As you can imagine, photographing such a place can be quite tricky, and took months of planning and permissions to be sought. But we got there at last. Due to the sensitivities of the hospital, we (the military) had not been able to update any of our medical archives since mid 2009, so getting full, unrestricted access was a real achievement!

Well to keep it brief, I saw some amazing, but stomach wrenching things that week. I covered every part of the hospital, from the pharmacy to the operating theatre and the GU Doctor. It really is amazing what these people can do, not only 201 (Northern) Field Hospital, but the medical profession as a whole, especially with some of the cases you have to deal with out here. Sadly, I can't show you any of those images, but I am sure most of you won't want to see them anyway.

Padre McCourt takes Mass

As part of my week, I also covered the Pastoral care within the Hospital, and spent a rib tickling day with the Geordie Padre. What a laugh he was! I followed him on one of his three daily trips around the hospital, where he spoke to every patient and member of staff that crossed his path. It was good to see him interacting with everyone, including the Americans and Afghans by using an interpreter. I won't lie, he loved the attention! That night I attended Mass, to photograph him in his 'home,' the hospital Chapel.

A couple of days later I was supposed to be following James Blunt and Katherine Jenkins around Helmand, but sadly they never got here due to flight issues. Quite a shame really as they were supposed to be performing at some of the more remote locations in Helmand to cheer up the troops. Instead, I went off to photograph some cricket.

The Afghans in the final few overs

There had been a cricket match planned in Camp Shorabak on the edge of Bastion. I know nothing about cricket, but apparently it was a 20/20 match. With Sgt Wes Calder, the Army Photographer for 20 Armoured Brigade in attendance, he saw the Brit team get knocked out after losing to the Afghan National Army (ANA) and the interpreters team. Day two, which I was covering, just left the two Afghan teams battling it out.

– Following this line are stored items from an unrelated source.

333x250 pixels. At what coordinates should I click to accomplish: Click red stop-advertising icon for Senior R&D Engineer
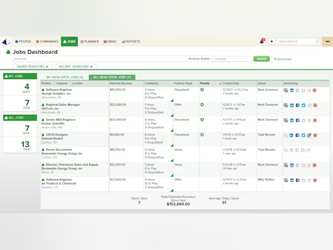tap(315, 121)
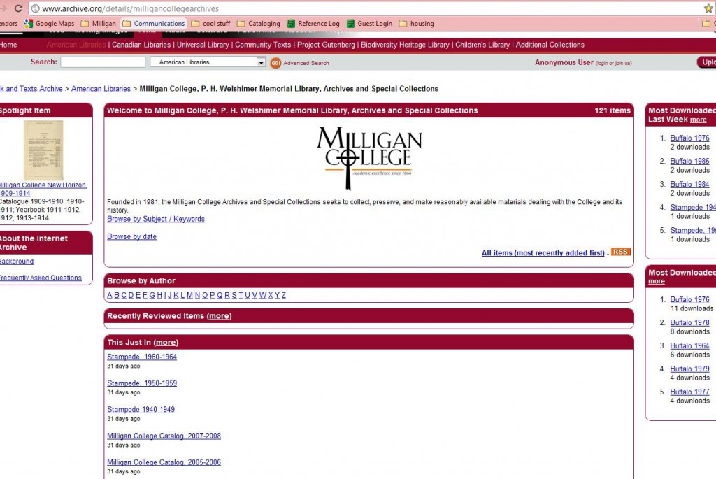The width and height of the screenshot is (716, 479).
Task: Bookmark this page using the star icon
Action: [709, 8]
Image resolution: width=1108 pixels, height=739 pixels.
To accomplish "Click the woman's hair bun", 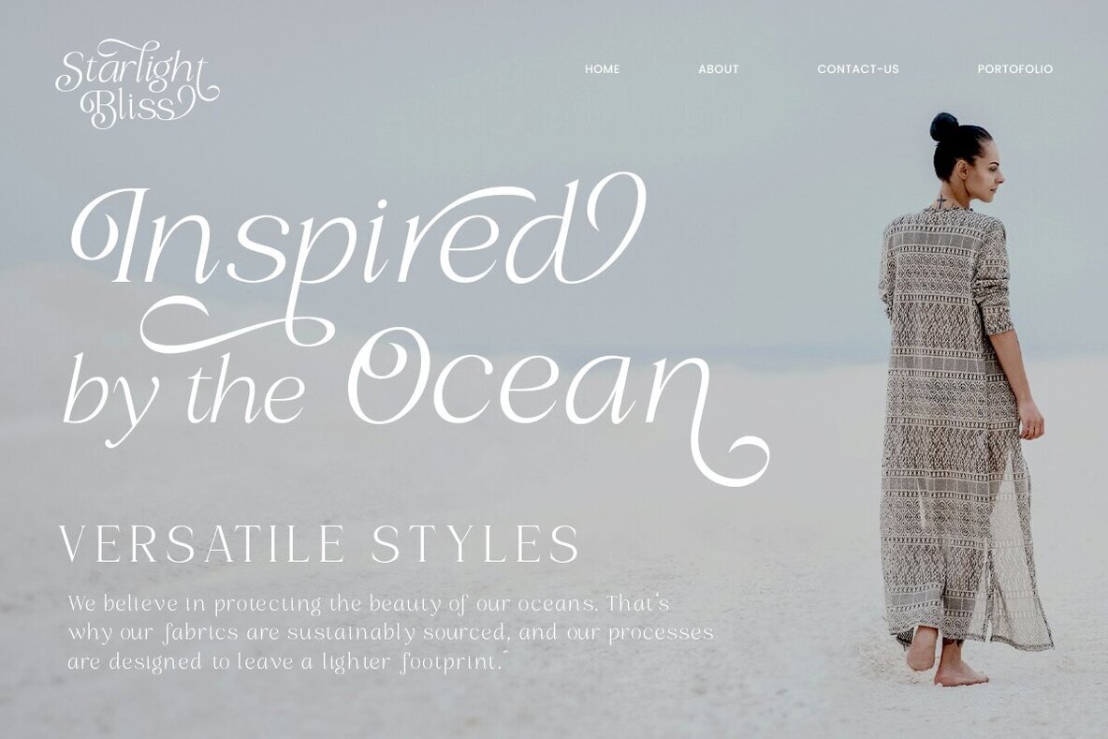I will [943, 127].
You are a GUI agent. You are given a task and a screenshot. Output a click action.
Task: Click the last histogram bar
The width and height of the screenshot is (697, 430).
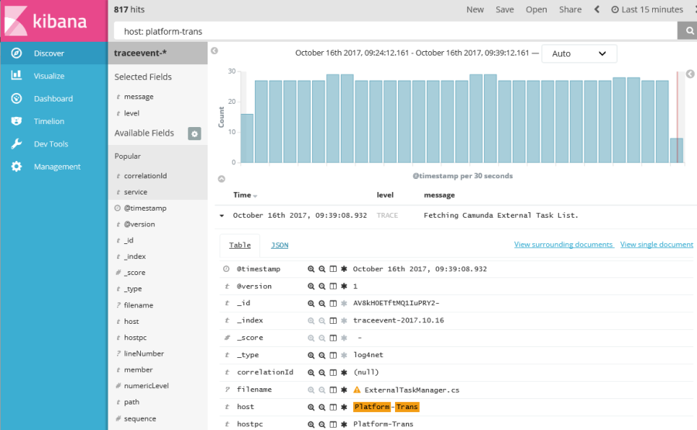pyautogui.click(x=676, y=150)
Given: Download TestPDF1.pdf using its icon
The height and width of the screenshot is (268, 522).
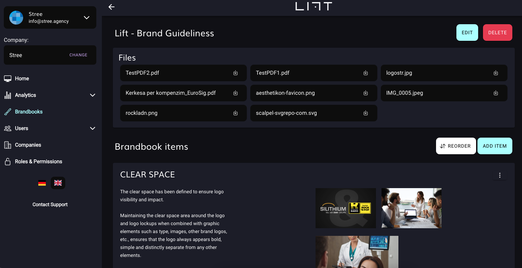Looking at the screenshot, I should [366, 73].
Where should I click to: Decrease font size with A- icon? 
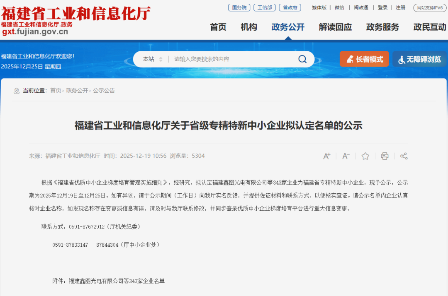[x=346, y=156]
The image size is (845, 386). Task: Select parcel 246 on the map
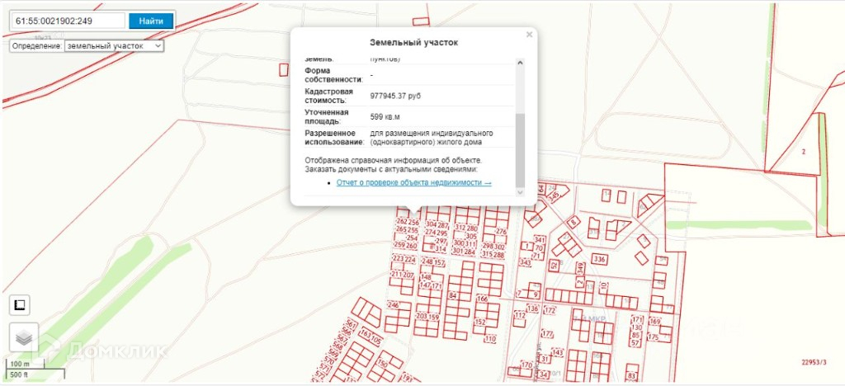[394, 305]
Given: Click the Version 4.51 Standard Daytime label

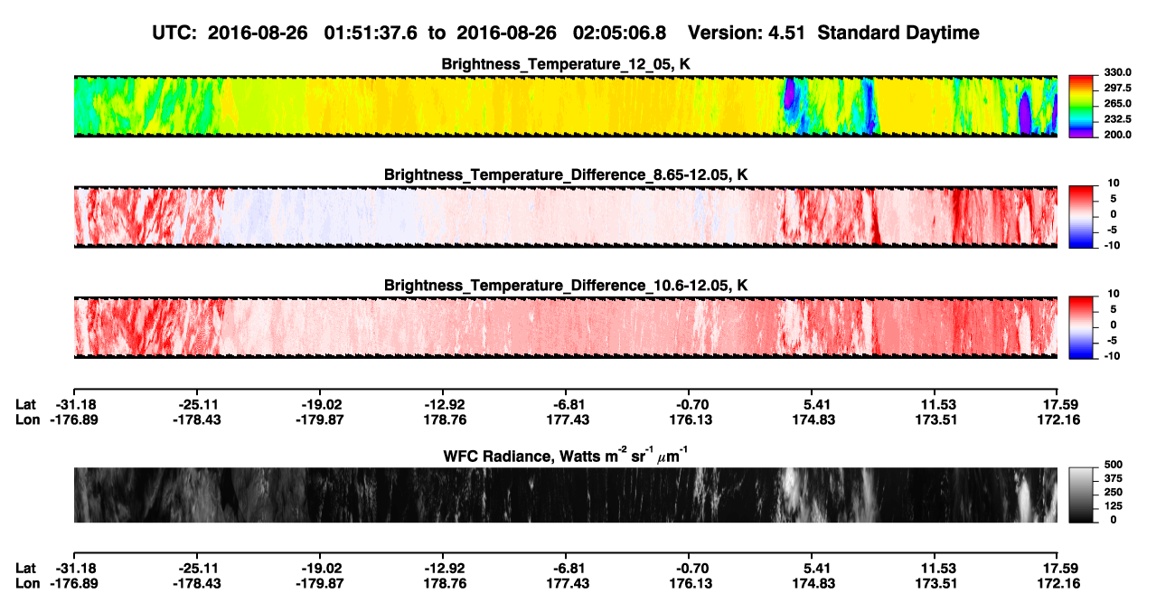Looking at the screenshot, I should coord(833,33).
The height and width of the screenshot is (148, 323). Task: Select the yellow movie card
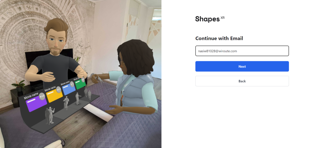tap(54, 96)
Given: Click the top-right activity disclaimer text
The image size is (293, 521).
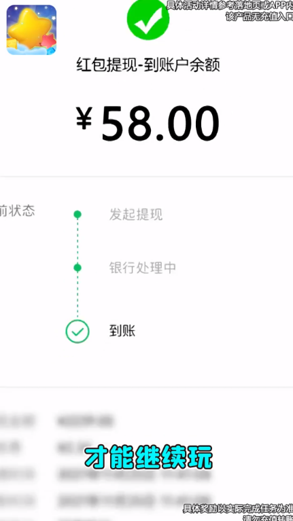Looking at the screenshot, I should (x=230, y=11).
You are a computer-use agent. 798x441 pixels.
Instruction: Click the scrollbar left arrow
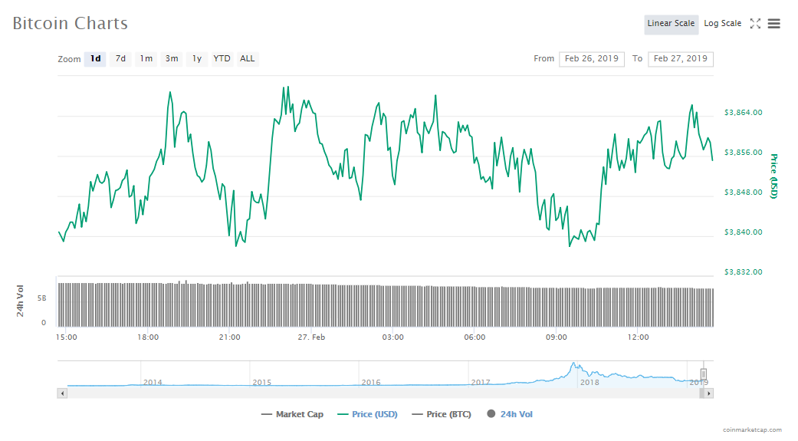63,393
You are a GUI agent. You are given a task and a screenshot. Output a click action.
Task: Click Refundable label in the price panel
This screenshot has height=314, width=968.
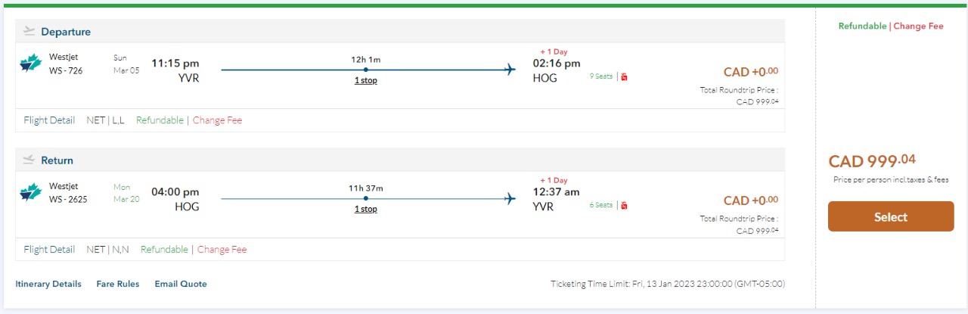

The Afghan National Army cheer from the stands

After a couple of hours the game was over, the Afghan National Army won, much to the delight of Brigadier General Sheren Shah, Commander 3/215 Brigade, who was in attendance. The ANA were ecstatic, so much so, that I had about 100 of them all climbing over me trying to get a picture of the winning team. Mobbed is an understatement. 

Lap of honour

Luckily for me, the winning team soon ran off on a lap of honour, waving the Afghan flag about, giving me some space to get the shot I wanted. After a few shots of the presentations it was back to the office to edit.

Sgt Wes Calder RLC

A couple of days ago, another one of the Army Photographers in Afghan popped by Bastion en route to an operation he was covering. For those of you that don't know, apart from Sgt Nesbit and I on the CCT, Wes is the only other Army Photographer in theatre. Wes works for 20 Armoured Brigade and covers various aspects of what his Brigade get up to across Helmand. As you can imagine, with the amount of personnel in Helmand, the three of us are quite busy, and very rarely see each other for a chat and a brew.

Wes, like us, has been bouncing from one Op to another for the majority of his tour, so having chance to catch up was good.

Wes asked me while he was here if I could take some portraits of him to go into our Army Photographers' Yearbook. As with any photographer, you spend all your time photographing other people, and never get any good ones of yourself, so this was a good chance to get them done.

With the weather hotting up here, and the sun being so bright, we found a nearby ISO container to shoot in. That way I had better control over the ambient light, and used my softbox as a fill. 

After a quick edit, and copying them onto Wes' laptop, he was packed and off. Hopefully we'll get chance for another catch up before the end of tour, as he heads back to Sennelager for the birth of his first child, and me back to the UK.

Well, I think that's about it for now, I need a coffee.

What will my next blog be about? Who knows.